• _Task_: Reproduce exactly the lines from the one containing "Where should I" through the end of the entries, including both. Drop the pictures.

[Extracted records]
■ ■ ■

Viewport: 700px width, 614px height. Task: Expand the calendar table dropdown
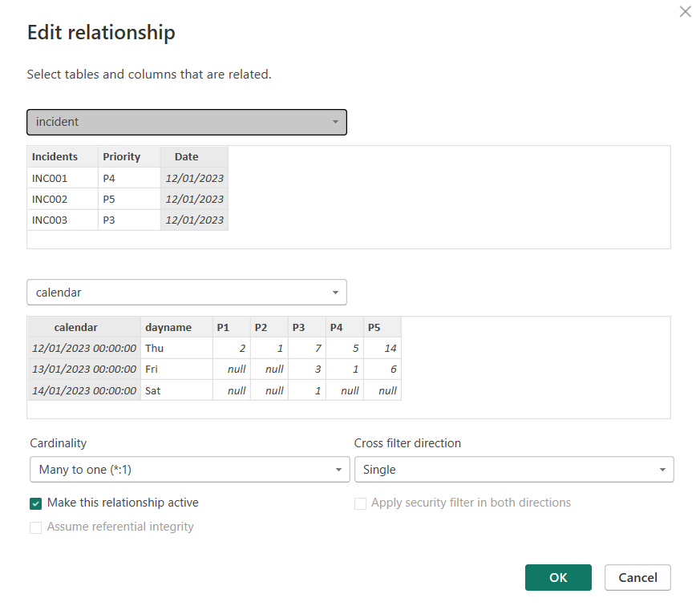point(186,293)
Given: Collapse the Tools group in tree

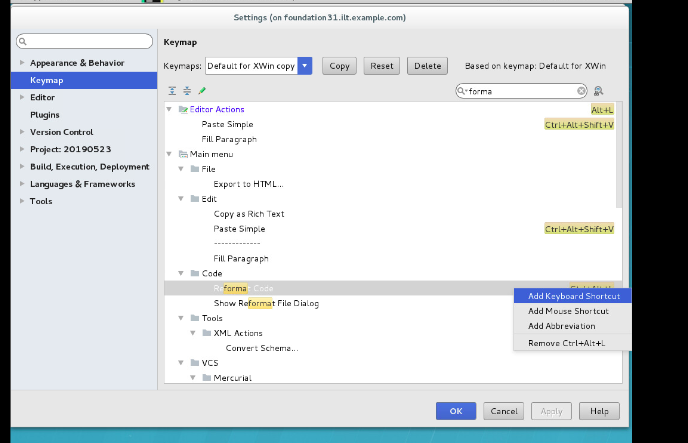Looking at the screenshot, I should [181, 318].

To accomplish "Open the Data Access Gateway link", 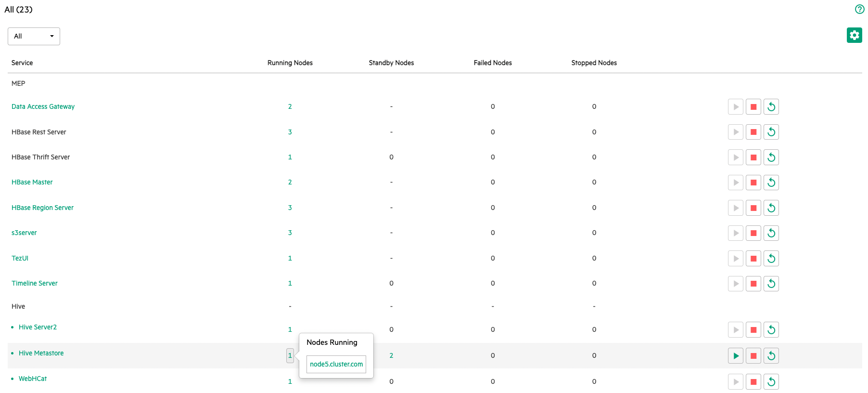I will 43,106.
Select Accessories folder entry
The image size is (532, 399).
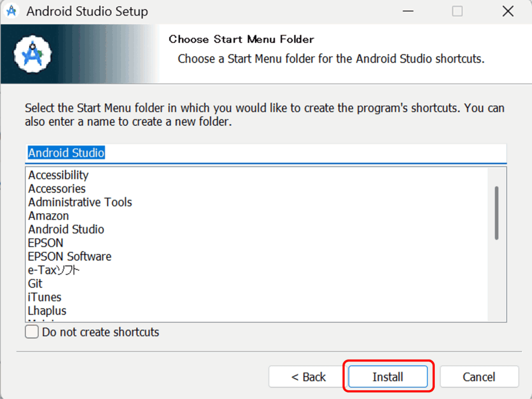click(57, 189)
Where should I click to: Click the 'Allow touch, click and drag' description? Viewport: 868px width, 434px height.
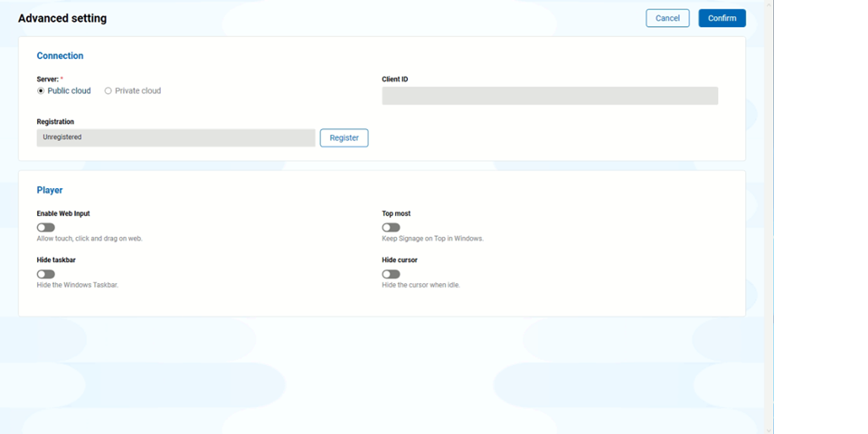(90, 239)
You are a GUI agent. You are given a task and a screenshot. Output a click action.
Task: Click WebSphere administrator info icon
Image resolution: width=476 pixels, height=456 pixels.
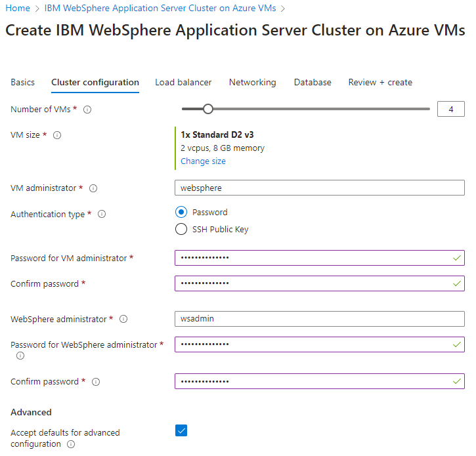click(x=123, y=320)
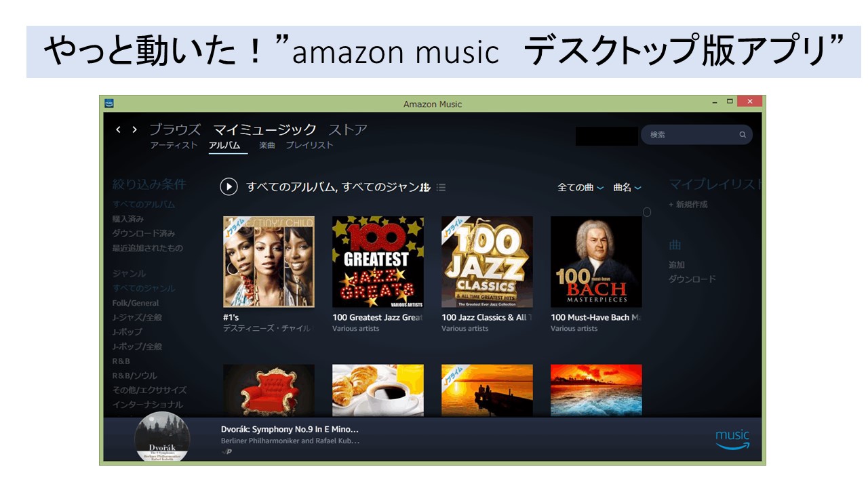This screenshot has height=488, width=868.
Task: Click the Amazon music logo
Action: 732,439
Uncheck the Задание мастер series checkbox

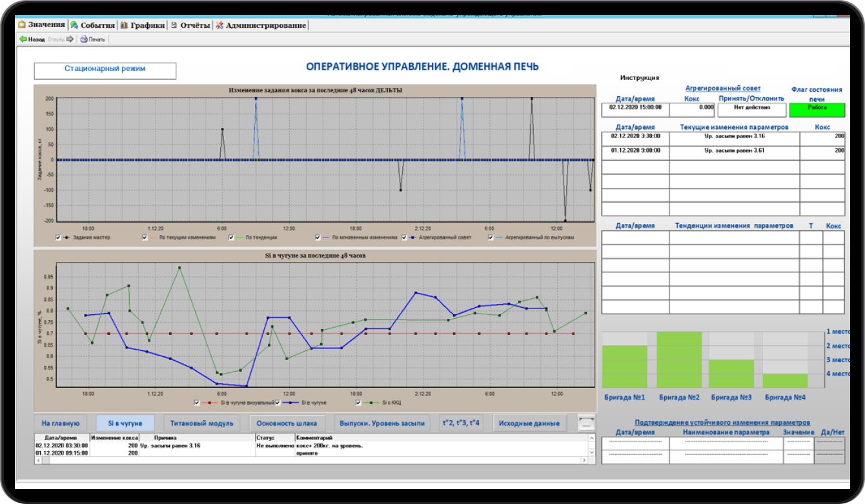59,237
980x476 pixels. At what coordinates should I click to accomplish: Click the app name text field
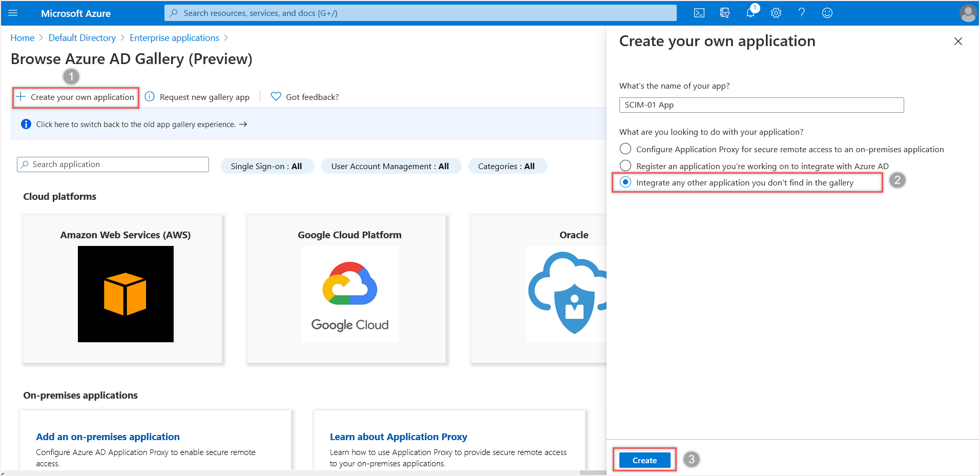[761, 105]
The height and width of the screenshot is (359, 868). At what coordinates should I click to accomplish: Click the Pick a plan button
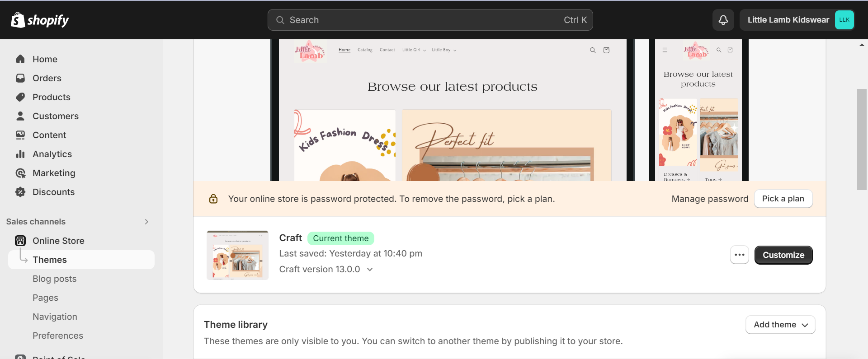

■ ■ ■

• _Solution_:
Where should I click to: Click the 'Allow touch, click and drag' description? Viewport: 868px width, 434px height.
(90, 239)
You are a GUI agent. You are given a task and a screenshot. Output a click action.
Task: Click WebSphere administrator info icon
Image resolution: width=476 pixels, height=456 pixels.
click(x=123, y=320)
This screenshot has height=488, width=868.
Task: Click the Amazon music logo
Action: 732,439
Uncheck the Задание мастер series checkbox

59,237
980x476 pixels. At what coordinates should I click to accomplish: Click the app name text field
[761, 105]
The height and width of the screenshot is (359, 868). At what coordinates should I click to accomplish: Click the Pick a plan button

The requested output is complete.